• Aufgabenstellung:
Zählen Sie die Zeilen im Material, in denen die Zeichenfolge „logo“ vorkommt, und geben Sie ausschließlich die Anzahl an.
>>>
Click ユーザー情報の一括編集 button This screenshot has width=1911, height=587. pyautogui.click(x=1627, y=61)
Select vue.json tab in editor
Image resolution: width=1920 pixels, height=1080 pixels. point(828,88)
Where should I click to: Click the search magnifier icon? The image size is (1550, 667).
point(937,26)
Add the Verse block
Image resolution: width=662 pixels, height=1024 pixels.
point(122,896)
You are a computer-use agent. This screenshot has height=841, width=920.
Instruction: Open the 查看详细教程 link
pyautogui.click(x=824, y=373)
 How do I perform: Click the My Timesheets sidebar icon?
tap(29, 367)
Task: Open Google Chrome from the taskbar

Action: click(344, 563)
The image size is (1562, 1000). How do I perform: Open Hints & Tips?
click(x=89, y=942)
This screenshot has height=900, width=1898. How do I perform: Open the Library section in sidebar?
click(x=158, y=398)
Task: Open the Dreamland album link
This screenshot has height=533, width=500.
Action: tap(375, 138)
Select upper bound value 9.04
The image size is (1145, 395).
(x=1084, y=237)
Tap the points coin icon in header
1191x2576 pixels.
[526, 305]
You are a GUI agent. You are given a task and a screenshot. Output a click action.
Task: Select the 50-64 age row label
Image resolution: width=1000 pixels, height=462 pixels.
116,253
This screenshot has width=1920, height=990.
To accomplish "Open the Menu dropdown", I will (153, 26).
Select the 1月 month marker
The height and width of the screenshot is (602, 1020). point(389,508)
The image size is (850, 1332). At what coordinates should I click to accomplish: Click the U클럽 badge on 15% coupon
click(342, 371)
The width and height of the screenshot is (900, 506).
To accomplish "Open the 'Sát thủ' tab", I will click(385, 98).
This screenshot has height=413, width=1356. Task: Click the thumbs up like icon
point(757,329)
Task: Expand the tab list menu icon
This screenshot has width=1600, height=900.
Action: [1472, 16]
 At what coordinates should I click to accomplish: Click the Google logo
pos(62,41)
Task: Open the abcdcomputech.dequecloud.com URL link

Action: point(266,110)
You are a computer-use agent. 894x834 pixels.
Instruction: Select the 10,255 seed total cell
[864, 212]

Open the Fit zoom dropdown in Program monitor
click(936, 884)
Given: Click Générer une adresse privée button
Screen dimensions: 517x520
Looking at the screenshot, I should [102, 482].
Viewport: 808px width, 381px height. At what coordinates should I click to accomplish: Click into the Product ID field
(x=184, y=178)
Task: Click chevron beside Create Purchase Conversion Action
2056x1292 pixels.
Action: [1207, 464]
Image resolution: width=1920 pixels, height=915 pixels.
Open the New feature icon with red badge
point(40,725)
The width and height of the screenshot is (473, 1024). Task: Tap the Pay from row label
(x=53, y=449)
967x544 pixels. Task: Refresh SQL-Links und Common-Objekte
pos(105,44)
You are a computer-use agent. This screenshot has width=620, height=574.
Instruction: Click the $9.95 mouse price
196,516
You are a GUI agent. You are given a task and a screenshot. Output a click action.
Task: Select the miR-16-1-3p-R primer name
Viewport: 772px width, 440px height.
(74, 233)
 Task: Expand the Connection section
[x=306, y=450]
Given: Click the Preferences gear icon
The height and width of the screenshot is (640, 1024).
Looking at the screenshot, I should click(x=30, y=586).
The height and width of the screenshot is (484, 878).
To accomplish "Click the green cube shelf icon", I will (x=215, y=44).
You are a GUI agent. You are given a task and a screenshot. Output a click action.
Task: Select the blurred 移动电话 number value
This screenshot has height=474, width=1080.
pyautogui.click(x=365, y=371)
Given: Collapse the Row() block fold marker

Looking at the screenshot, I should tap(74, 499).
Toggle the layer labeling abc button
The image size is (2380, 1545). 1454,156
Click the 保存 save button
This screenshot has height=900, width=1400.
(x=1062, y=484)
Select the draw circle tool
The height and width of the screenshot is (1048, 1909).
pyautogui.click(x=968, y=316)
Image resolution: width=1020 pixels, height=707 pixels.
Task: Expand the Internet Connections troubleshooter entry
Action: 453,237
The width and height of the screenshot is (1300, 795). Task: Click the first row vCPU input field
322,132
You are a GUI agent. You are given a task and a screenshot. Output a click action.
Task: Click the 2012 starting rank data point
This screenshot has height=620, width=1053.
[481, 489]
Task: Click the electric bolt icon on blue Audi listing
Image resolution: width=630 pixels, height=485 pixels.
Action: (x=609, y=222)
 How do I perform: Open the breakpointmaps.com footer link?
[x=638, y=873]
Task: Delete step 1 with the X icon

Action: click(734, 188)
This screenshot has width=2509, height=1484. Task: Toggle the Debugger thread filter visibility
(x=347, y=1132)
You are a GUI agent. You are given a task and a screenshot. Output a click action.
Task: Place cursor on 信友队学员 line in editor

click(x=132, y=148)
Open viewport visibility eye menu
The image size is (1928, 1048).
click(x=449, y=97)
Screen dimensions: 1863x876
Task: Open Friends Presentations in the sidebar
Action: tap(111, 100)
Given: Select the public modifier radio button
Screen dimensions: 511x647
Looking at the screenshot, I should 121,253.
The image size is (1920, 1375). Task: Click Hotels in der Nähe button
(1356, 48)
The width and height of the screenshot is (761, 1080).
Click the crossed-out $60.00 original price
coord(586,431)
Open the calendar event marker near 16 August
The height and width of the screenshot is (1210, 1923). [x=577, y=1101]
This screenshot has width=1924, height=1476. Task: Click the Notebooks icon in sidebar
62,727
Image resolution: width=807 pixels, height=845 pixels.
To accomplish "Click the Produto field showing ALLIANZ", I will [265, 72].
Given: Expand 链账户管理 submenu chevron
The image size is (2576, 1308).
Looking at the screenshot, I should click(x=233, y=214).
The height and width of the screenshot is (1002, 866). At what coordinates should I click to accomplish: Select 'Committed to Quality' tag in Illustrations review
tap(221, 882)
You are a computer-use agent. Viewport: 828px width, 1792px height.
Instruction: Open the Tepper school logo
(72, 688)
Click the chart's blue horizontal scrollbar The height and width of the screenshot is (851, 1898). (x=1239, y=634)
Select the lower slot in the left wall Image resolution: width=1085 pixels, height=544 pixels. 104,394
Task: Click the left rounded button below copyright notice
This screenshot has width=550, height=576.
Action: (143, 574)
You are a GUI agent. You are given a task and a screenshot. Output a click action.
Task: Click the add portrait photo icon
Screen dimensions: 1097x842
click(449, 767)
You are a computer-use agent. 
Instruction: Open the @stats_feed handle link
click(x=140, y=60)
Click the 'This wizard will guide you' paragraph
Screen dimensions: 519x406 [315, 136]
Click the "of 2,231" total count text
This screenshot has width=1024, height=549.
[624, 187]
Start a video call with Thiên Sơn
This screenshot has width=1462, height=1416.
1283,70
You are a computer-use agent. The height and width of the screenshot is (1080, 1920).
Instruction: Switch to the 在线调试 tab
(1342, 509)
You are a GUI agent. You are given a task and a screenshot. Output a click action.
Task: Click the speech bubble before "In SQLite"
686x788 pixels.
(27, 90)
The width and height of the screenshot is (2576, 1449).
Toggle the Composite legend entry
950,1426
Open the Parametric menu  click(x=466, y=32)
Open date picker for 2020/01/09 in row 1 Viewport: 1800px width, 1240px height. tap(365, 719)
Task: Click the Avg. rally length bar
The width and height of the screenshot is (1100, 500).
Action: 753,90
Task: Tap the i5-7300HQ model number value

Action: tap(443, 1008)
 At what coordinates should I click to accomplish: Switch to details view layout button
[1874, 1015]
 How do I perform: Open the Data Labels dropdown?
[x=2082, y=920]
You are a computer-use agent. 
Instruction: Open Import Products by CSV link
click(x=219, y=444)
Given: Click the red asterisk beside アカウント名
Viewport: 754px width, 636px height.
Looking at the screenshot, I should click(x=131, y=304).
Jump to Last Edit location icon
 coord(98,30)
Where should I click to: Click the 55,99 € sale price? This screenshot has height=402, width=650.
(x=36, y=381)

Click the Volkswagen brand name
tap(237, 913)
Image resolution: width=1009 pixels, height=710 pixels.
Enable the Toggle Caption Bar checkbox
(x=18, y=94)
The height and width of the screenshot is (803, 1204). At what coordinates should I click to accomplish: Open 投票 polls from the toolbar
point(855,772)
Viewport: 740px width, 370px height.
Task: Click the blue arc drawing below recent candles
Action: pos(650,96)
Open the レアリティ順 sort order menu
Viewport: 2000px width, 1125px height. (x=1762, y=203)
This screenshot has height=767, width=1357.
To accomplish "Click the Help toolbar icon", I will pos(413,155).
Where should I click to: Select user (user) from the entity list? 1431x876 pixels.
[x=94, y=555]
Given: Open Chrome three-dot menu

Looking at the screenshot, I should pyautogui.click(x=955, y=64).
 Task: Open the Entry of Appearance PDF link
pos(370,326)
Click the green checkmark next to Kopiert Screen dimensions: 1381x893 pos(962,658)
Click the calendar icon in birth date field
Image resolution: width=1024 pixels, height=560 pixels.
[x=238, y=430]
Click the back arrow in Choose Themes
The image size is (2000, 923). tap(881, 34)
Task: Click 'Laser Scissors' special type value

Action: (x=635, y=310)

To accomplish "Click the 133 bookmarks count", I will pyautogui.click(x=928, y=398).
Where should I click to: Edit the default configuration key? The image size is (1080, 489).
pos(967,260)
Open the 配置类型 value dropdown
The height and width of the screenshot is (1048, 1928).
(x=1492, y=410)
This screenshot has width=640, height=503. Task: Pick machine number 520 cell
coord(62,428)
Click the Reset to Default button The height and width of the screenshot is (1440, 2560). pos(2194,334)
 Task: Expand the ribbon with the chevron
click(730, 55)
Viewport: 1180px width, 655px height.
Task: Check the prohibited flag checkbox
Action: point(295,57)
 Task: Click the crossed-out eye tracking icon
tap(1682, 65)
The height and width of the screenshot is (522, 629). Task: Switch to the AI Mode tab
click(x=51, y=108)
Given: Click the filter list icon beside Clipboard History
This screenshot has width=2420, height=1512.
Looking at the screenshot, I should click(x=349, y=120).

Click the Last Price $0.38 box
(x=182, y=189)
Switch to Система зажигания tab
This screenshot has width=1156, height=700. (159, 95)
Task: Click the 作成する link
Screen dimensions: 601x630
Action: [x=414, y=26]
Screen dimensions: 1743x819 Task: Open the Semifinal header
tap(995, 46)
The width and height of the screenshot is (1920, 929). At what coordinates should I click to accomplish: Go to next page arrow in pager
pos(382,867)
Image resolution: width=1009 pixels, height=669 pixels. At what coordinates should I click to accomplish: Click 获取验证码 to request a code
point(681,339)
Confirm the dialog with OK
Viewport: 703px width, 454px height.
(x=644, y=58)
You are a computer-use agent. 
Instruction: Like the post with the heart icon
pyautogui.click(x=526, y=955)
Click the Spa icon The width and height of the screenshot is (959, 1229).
<<<
• Schriftliche Antwort:
2